===== DATA FOR THIS TASK =====

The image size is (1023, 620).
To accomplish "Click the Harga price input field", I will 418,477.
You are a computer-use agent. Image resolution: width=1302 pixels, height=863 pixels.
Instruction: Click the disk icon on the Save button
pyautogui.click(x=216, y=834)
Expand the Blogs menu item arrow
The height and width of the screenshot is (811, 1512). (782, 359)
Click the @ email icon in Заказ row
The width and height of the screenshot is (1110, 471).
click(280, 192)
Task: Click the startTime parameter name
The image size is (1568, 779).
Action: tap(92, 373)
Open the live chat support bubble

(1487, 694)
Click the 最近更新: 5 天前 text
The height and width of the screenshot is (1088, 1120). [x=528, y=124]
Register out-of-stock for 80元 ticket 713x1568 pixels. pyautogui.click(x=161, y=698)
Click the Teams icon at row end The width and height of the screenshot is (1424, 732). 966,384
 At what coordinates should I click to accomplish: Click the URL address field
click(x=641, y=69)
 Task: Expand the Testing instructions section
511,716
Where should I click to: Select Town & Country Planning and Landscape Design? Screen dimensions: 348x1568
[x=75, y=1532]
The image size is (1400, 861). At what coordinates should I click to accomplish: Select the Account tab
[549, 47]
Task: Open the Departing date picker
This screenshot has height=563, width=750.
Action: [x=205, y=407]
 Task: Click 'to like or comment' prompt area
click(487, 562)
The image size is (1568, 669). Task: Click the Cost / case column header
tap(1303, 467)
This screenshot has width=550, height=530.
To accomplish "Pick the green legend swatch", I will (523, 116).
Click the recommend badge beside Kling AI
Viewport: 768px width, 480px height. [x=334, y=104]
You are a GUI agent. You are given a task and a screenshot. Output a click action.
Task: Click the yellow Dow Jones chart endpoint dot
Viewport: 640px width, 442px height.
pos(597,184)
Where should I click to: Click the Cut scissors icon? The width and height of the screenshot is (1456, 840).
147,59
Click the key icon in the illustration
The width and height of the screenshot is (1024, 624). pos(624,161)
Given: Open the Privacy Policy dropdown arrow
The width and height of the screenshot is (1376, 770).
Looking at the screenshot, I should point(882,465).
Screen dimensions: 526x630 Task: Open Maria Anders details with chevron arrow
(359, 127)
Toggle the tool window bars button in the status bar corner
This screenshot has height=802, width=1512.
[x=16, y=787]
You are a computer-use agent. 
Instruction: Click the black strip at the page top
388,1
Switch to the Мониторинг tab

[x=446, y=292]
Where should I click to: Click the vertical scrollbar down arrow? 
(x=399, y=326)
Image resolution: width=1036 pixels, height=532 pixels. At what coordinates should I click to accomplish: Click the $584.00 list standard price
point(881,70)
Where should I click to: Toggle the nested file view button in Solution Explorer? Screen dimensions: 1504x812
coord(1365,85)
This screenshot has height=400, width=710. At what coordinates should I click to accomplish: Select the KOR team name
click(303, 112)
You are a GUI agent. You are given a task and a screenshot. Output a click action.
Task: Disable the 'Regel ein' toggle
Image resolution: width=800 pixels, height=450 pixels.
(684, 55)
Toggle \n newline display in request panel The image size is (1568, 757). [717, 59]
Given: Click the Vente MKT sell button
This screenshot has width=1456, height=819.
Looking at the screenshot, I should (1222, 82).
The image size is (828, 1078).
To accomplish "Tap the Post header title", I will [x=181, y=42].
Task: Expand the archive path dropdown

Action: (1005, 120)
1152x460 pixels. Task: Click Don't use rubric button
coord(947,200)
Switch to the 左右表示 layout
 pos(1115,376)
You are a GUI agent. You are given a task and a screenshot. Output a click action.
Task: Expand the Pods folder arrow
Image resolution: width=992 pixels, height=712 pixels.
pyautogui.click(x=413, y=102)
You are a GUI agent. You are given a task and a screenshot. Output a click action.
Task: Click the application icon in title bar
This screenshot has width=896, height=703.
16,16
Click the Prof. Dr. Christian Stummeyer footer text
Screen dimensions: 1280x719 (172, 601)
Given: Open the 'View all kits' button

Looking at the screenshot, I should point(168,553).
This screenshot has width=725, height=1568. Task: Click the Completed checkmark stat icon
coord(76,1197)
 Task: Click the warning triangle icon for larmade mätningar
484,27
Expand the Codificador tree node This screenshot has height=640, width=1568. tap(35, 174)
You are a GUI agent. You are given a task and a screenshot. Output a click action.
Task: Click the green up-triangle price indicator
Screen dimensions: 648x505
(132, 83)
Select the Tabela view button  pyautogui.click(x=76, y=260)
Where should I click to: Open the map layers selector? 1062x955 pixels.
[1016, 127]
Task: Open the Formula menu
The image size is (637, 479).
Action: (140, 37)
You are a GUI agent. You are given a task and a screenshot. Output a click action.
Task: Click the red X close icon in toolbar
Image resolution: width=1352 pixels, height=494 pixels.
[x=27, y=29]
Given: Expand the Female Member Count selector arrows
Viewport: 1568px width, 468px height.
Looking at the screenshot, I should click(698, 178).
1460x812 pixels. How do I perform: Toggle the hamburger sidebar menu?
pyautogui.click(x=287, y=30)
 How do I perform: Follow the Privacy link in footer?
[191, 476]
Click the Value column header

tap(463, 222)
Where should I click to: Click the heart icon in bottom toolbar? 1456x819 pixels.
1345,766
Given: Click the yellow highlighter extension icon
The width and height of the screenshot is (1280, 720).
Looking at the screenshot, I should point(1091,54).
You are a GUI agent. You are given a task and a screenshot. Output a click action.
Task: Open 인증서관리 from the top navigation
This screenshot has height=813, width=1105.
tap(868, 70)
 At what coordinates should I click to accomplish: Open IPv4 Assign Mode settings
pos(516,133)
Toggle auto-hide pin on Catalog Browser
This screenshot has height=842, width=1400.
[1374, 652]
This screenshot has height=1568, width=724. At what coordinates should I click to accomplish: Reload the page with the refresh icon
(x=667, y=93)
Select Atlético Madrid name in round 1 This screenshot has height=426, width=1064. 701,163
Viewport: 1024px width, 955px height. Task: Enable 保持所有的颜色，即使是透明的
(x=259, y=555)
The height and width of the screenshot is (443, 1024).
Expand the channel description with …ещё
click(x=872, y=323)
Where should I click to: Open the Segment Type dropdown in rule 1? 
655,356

=====

DO THIS:
Give every line of the records above as a JSON list of strings, one string per line, leaving out the blank lines.

WORKED ANSWER:
[
  "The image size is (1023, 620).",
  "To accomplish \"Click the Harga price input field\", I will 418,477.",
  "You are a computer-use agent. Image resolution: width=1302 pixels, height=863 pixels.",
  "Instruction: Click the disk icon on the Save button",
  "pyautogui.click(x=216, y=834)",
  "Expand the Blogs menu item arrow",
  "The height and width of the screenshot is (811, 1512). (782, 359)",
  "Click the @ email icon in Заказ row",
  "The width and height of the screenshot is (1110, 471).",
  "click(280, 192)",
  "Task: Click the startTime parameter name",
  "The image size is (1568, 779).",
  "Action: tap(92, 373)",
  "Open the live chat support bubble",
  "(1487, 694)",
  "Click the 最近更新: 5 天前 text",
  "The height and width of the screenshot is (1088, 1120). [x=528, y=124]",
  "Register out-of-stock for 80元 ticket 713x1568 pixels. pyautogui.click(x=161, y=698)",
  "Click the Teams icon at row end The width and height of the screenshot is (1424, 732). 966,384",
  " At what coordinates should I click to accomplish: Click the URL address field",
  "click(x=641, y=69)",
  " Task: Expand the Testing instructions section",
  "511,716",
  "Where should I click to: Select Town & Country Planning and Landscape Design? Screen dimensions: 348x1568",
  "[x=75, y=1532]",
  "The image size is (1400, 861). At what coordinates should I click to accomplish: Select the Account tab",
  "[549, 47]",
  "Task: Open the Departing date picker",
  "This screenshot has height=563, width=750.",
  "Action: [x=205, y=407]",
  " Task: Click 'to like or comment' prompt area",
  "click(487, 562)",
  "The image size is (1568, 669). Task: Click the Cost / case column header",
  "tap(1303, 467)",
  "This screenshot has width=550, height=530.",
  "To accomplish \"Pick the green legend swatch\", I will (523, 116).",
  "Click the recommend badge beside Kling AI",
  "Viewport: 768px width, 480px height. [x=334, y=104]",
  "You are a GUI agent. You are given a task and a screenshot. Output a click action.",
  "Task: Click the yellow Dow Jones chart endpoint dot",
  "Viewport: 640px width, 442px height.",
  "pos(597,184)",
  "Where should I click to: Click the Cut scissors icon? The width and height of the screenshot is (1456, 840).",
  "147,59",
  "Click the key icon in the illustration",
  "The width and height of the screenshot is (1024, 624). pos(624,161)",
  "Given: Open the Privacy Policy dropdown arrow",
  "The width and height of the screenshot is (1376, 770).",
  "Looking at the screenshot, I should point(882,465).",
  "Screen dimensions: 526x630 Task: Open Maria Anders details with chevron arrow",
  "(359, 127)",
  "Toggle the tool window bars button in the status bar corner",
  "This screenshot has height=802, width=1512.",
  "[x=16, y=787]",
  "You are a computer-use agent. ",
  "Instruction: Click the black strip at the page top",
  "388,1",
  "Switch to the Мониторинг tab",
  "[x=446, y=292]",
  "Where should I click to: Click the vertical scrollbar down arrow? ",
  "(x=399, y=326)",
  "Image resolution: width=1036 pixels, height=532 pixels. At what coordinates should I click to accomplish: Click the $584.00 list standard price",
  "point(881,70)",
  "Where should I click to: Toggle the nested file view button in Solution Explorer? Screen dimensions: 1504x812",
  "coord(1365,85)",
  "This screenshot has height=400, width=710. At what coordinates should I click to accomplish: Select the KOR team name",
  "click(303, 112)",
  "You are a GUI agent. You are given a task and a screenshot. Output a click action.",
  "Task: Disable the 'Regel ein' toggle",
  "Image resolution: width=800 pixels, height=450 pixels.",
  "(684, 55)",
  "Toggle \\n newline display in request panel The image size is (1568, 757). [717, 59]",
  "Given: Click the Vente MKT sell button",
  "This screenshot has width=1456, height=819.",
  "Looking at the screenshot, I should (1222, 82).",
  "The image size is (828, 1078).",
  "To accomplish \"Tap the Post header title\", I will [x=181, y=42].",
  "Task: Expand the archive path dropdown",
  "Action: (1005, 120)",
  "1152x460 pixels. Task: Click Don't use rubric button",
  "coord(947,200)",
  "Switch to the 左右表示 layout",
  " pos(1115,376)",
  "You are a GUI agent. You are given a task and a screenshot. Output a click action.",
  "Task: Expand the Pods folder arrow",
  "Image resolution: width=992 pixels, height=712 pixels.",
  "pyautogui.click(x=413, y=102)",
  "You are a GUI agent. You are given a task and a screenshot. Output a click action.",
  "Task: Click the application icon in title bar",
  "This screenshot has width=896, height=703.",
  "16,16",
  "Click the Prof. Dr. Christian Stummeyer footer text",
  "Screen dimensions: 1280x719 (172, 601)",
  "Given: Open the 'View all kits' button",
  "Looking at the screenshot, I should point(168,553).",
  "This screenshot has width=725, height=1568. Task: Click the Completed checkmark stat icon",
  "coord(76,1197)",
  " Task: Click the warning triangle icon for larmade mätningar",
  "484,27",
  "Expand the Codificador tree node This screenshot has height=640, width=1568. tap(35, 174)",
  "You are a GUI agent. You are given a task and a screenshot. Output a click action.",
  "Task: Click the green up-triangle price indicator",
  "Screen dimensions: 648x505",
  "(132, 83)",
  "Select the Tabela view button  pyautogui.click(x=76, y=260)",
  "Where should I click to: Open the map layers selector? 1062x955 pixels.",
  "[1016, 127]",
  "Task: Open the Formula menu",
  "The image size is (637, 479).",
  "Action: (140, 37)",
  "You are a GUI agent. You are given a task and a screenshot. Output a click action.",
  "Task: Click the red X close icon in toolbar",
  "Image resolution: width=1352 pixels, height=494 pixels.",
  "[x=27, y=29]",
  "Given: Expand the Female Member Count selector arrows",
  "Viewport: 1568px width, 468px height.",
  "Looking at the screenshot, I should click(698, 178).",
  "1460x812 pixels. How do I perform: Toggle the hamburger sidebar menu?",
  "pyautogui.click(x=287, y=30)",
  " How do I perform: Follow the Privacy link in footer?",
  "[191, 476]",
  "Click the Value column header",
  "tap(463, 222)",
  "Where should I click to: Click the heart icon in bottom toolbar? 1456x819 pixels.",
  "1345,766",
  "Given: Click the yellow highlighter extension icon",
  "The width and height of the screenshot is (1280, 720).",
  "Looking at the screenshot, I should point(1091,54).",
  "You are a GUI agent. You are given a task and a screenshot. Output a click action.",
  "Task: Open 인증서관리 from the top navigation",
  "This screenshot has height=813, width=1105.",
  "tap(868, 70)",
  " At what coordinates should I click to accomplish: Open IPv4 Assign Mode settings",
  "pos(516,133)",
  "Toggle auto-hide pin on Catalog Browser",
  "This screenshot has height=842, width=1400.",
  "[1374, 652]",
  "This screenshot has height=1568, width=724. At what coordinates should I click to accomplish: Reload the page with the refresh icon",
  "(x=667, y=93)",
  "Select Atlético Madrid name in round 1 This screenshot has height=426, width=1064. 701,163",
  "Viewport: 1024px width, 955px height. Task: Enable 保持所有的颜色，即使是透明的",
  "(x=259, y=555)",
  "The height and width of the screenshot is (443, 1024).",
  "Expand the channel description with …ещё",
  "click(x=872, y=323)",
  "Where should I click to: Open the Segment Type dropdown in rule 1? ",
  "655,356"
]